* Exercise: Nothing in the entries may differ when you return them.

* Stored records:
---*---
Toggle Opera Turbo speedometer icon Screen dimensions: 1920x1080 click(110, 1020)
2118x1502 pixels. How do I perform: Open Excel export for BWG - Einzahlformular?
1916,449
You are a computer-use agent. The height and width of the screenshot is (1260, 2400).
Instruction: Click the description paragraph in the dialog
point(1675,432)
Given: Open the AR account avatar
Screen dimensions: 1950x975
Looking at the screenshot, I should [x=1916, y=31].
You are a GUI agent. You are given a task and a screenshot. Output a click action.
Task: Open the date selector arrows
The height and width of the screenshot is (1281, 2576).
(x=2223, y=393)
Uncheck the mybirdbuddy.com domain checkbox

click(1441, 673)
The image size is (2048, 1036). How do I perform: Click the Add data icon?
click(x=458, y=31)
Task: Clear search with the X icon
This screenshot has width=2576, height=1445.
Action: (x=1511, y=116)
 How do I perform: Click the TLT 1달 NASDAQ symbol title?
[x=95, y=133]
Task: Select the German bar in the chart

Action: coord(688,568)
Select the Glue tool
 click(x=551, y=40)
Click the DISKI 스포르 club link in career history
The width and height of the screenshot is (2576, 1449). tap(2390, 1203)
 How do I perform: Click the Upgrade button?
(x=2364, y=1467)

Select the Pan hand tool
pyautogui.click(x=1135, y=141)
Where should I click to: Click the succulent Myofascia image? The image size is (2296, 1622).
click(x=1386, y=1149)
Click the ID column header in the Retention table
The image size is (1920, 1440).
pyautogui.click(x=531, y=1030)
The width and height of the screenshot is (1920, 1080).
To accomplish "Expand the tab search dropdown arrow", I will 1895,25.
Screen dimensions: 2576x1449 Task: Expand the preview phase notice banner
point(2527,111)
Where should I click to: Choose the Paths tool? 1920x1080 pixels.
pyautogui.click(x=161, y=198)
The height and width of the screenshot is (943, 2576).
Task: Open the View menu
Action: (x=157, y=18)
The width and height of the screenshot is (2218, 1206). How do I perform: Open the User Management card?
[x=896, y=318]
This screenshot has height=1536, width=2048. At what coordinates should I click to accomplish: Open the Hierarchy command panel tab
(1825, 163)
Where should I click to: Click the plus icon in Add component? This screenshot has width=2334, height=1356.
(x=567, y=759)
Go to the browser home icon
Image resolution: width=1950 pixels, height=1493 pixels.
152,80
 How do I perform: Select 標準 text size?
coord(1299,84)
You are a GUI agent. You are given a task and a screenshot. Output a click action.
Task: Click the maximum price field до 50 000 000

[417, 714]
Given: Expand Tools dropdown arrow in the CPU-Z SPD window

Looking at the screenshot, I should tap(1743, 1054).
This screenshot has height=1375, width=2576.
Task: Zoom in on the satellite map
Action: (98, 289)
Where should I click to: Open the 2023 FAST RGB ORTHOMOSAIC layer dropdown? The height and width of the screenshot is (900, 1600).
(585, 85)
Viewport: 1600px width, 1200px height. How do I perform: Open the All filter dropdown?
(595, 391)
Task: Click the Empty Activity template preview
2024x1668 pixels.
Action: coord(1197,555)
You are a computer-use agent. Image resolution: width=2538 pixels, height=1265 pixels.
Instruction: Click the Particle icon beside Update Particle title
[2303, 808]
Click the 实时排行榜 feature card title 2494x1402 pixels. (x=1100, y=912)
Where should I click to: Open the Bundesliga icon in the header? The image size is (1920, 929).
---*---
* Task solution:
Toggle Opera Turbo speedometer icon Screen dimensions: 1920x1080 click(110, 1020)
2118x1502 pixels. How do I perform: Open Excel export for BWG - Einzahlformular?
1916,449
You are a computer-use agent. The height and width of the screenshot is (1260, 2400).
Instruction: Click the description paragraph in the dialog
point(1675,432)
Given: Open the AR account avatar
Screen dimensions: 1950x975
Looking at the screenshot, I should [x=1916, y=31].
You are a GUI agent. You are given a task and a screenshot. Output a click action.
Task: Open the date selector arrows
The height and width of the screenshot is (1281, 2576).
(x=2223, y=393)
Uncheck the mybirdbuddy.com domain checkbox

click(1441, 673)
The image size is (2048, 1036). How do I perform: Click the Add data icon?
click(x=458, y=31)
Task: Clear search with the X icon
This screenshot has width=2576, height=1445.
Action: (x=1511, y=116)
 How do I perform: Click the TLT 1달 NASDAQ symbol title?
[x=95, y=133]
Task: Select the German bar in the chart

Action: coord(688,568)
Select the Glue tool
 click(x=551, y=40)
Click the DISKI 스포르 club link in career history
The width and height of the screenshot is (2576, 1449). tap(2390, 1203)
 How do I perform: Click the Upgrade button?
(x=2364, y=1467)

Select the Pan hand tool
pyautogui.click(x=1135, y=141)
Where should I click to: Click the succulent Myofascia image? The image size is (2296, 1622).
click(x=1386, y=1149)
Click the ID column header in the Retention table
The image size is (1920, 1440).
pyautogui.click(x=531, y=1030)
The width and height of the screenshot is (1920, 1080).
To accomplish "Expand the tab search dropdown arrow", I will 1895,25.
Screen dimensions: 2576x1449 Task: Expand the preview phase notice banner
point(2527,111)
Where should I click to: Choose the Paths tool? 1920x1080 pixels.
pyautogui.click(x=161, y=198)
The height and width of the screenshot is (943, 2576).
Task: Open the View menu
Action: (x=157, y=18)
The width and height of the screenshot is (2218, 1206). How do I perform: Open the User Management card?
[x=896, y=318]
This screenshot has height=1536, width=2048. At what coordinates should I click to accomplish: Open the Hierarchy command panel tab
(1825, 163)
Where should I click to: Click the plus icon in Add component? This screenshot has width=2334, height=1356.
(x=567, y=759)
Go to the browser home icon
Image resolution: width=1950 pixels, height=1493 pixels.
152,80
 How do I perform: Select 標準 text size?
coord(1299,84)
You are a GUI agent. You are given a task and a screenshot. Output a click action.
Task: Click the maximum price field до 50 000 000

[417, 714]
Given: Expand Tools dropdown arrow in the CPU-Z SPD window

Looking at the screenshot, I should tap(1743, 1054).
This screenshot has height=1375, width=2576.
Task: Zoom in on the satellite map
Action: (98, 289)
Where should I click to: Open the 2023 FAST RGB ORTHOMOSAIC layer dropdown? The height and width of the screenshot is (900, 1600).
(585, 85)
Viewport: 1600px width, 1200px height. How do I perform: Open the All filter dropdown?
(595, 391)
Task: Click the Empty Activity template preview
2024x1668 pixels.
Action: coord(1197,555)
You are a computer-use agent. Image resolution: width=2538 pixels, height=1265 pixels.
Instruction: Click the Particle icon beside Update Particle title
[2303, 808]
Click the 实时排行榜 feature card title 2494x1402 pixels. (x=1100, y=912)
Where should I click to: Open the Bundesliga icon in the header? The image size is (1920, 929).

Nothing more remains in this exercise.